School of Computer, Nanjing University of Posts and Telecommunications, Nanjing, Jiangsu 210023, China.
School of Telecommunications and Information Engineering, Nanjing University of Posts and Telecommunications, Nanjing, Jiangsu 210023, China.
Comput Intell Neurosci. 2022 Jul 14;2022:6106853. doi: 10.1155/2022/6106853. eCollection 2022.
UAV (unmanned aerial vehicle) captured images have small pedestrian targets and loss of key information after multiple down sampling, which are difficult to overcome by existing methods. We propose an improved YOLOv4 model for pedestrian detection and counting in UAV images, named YOLO-CC. We used the lightweight YOLOv4 for pedestrian detection, which replaces the backbone with CSPDarknet-34, and two feature layers are fused by FPN (Feature Pyramid Networks). We expanded the perception field using multiscale convolution based on the high-level feature map and generated the population density map by feature dimension reduction. By embedding the density map generation method into the network for end-to-end training, our model can effectively improve the accuracy of detection and counting and make feature extraction more focused on small targets. Our experiments demonstrate that YOLO-CC achieves 21.76 points AP higher than that of the original YOLOv4 on the VisDrone2021-counting data set while running faster than the original YOLOv4.

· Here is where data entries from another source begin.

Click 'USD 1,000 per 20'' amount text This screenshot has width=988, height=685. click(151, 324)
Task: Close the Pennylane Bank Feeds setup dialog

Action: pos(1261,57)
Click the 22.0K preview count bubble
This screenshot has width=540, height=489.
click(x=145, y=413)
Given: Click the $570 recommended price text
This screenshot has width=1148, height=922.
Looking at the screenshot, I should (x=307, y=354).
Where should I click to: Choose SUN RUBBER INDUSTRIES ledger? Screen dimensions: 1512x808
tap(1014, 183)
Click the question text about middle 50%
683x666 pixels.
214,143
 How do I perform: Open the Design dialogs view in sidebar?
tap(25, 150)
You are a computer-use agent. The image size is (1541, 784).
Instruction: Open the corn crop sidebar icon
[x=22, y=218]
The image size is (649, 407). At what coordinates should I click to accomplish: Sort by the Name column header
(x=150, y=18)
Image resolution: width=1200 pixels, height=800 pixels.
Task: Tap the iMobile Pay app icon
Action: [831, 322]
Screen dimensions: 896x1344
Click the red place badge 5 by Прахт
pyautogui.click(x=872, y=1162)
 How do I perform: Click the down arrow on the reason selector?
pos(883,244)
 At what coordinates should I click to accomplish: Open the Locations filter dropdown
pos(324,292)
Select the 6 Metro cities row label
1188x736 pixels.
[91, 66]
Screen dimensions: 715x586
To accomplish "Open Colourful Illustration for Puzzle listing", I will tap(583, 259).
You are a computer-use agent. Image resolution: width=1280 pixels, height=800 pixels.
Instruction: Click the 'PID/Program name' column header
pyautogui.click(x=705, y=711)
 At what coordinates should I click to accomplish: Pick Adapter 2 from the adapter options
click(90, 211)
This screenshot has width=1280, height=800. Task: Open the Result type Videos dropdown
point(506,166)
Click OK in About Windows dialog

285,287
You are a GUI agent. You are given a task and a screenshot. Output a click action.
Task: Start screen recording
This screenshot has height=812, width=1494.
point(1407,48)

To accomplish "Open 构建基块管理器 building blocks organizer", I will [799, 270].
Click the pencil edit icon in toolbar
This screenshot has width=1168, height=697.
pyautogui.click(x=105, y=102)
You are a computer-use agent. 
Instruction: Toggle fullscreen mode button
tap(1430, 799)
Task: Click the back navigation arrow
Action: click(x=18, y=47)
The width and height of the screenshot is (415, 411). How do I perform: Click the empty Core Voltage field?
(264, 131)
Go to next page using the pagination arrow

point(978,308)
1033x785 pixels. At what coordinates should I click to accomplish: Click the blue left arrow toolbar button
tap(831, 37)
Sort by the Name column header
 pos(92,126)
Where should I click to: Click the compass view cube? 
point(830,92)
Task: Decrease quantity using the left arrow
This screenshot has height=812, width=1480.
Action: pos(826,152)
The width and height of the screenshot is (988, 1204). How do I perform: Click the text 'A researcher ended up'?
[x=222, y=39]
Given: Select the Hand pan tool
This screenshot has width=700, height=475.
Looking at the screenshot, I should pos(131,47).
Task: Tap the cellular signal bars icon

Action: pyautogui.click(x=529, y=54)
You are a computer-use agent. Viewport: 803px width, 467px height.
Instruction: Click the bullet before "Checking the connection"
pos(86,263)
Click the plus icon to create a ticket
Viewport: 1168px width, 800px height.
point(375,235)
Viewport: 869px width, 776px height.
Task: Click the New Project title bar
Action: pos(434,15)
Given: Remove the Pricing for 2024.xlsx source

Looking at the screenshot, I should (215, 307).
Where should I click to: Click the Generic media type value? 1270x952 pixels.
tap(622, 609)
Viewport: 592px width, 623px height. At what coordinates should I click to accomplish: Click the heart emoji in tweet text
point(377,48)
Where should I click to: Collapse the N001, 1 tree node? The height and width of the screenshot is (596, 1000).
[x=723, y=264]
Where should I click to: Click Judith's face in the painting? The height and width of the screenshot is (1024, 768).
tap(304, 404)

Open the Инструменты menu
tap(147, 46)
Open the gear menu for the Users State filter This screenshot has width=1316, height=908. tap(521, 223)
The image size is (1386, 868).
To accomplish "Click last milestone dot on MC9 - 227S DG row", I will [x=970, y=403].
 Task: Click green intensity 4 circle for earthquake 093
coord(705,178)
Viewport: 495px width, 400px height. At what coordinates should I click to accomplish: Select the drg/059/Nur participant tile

无人机(UAV)拍摄的图像中行人目标较小,经过多次下采样后关键信息丢失,现有方法难以克服。我们提出了一种用于无人机图像中行人检测和计数的改进型 YOLOv4 模型,命名为 YOLO-CC。我们使用轻量级的 YOLOv4 进行行人检测,用 CSPDarknet-34 替换了骨干网,并通过 FPN(特征金字塔网络)融合了两个特征层。我们通过基于高层特征图的多尺度卷积来扩展感知域,并通过特征降维生成人口密度图。通过将密度图生成方法嵌入网络进行端到端训练,我们的模型可以有效地提高检测和计数的准确性,并使特征提取更专注于小目标。我们的实验表明,在 VisDrone2021 计数数据集上,YOLO-CC 比原始 YOLOv4 高出 21.76 个点的 AP,同时比原始 YOLOv4 运行速度更快。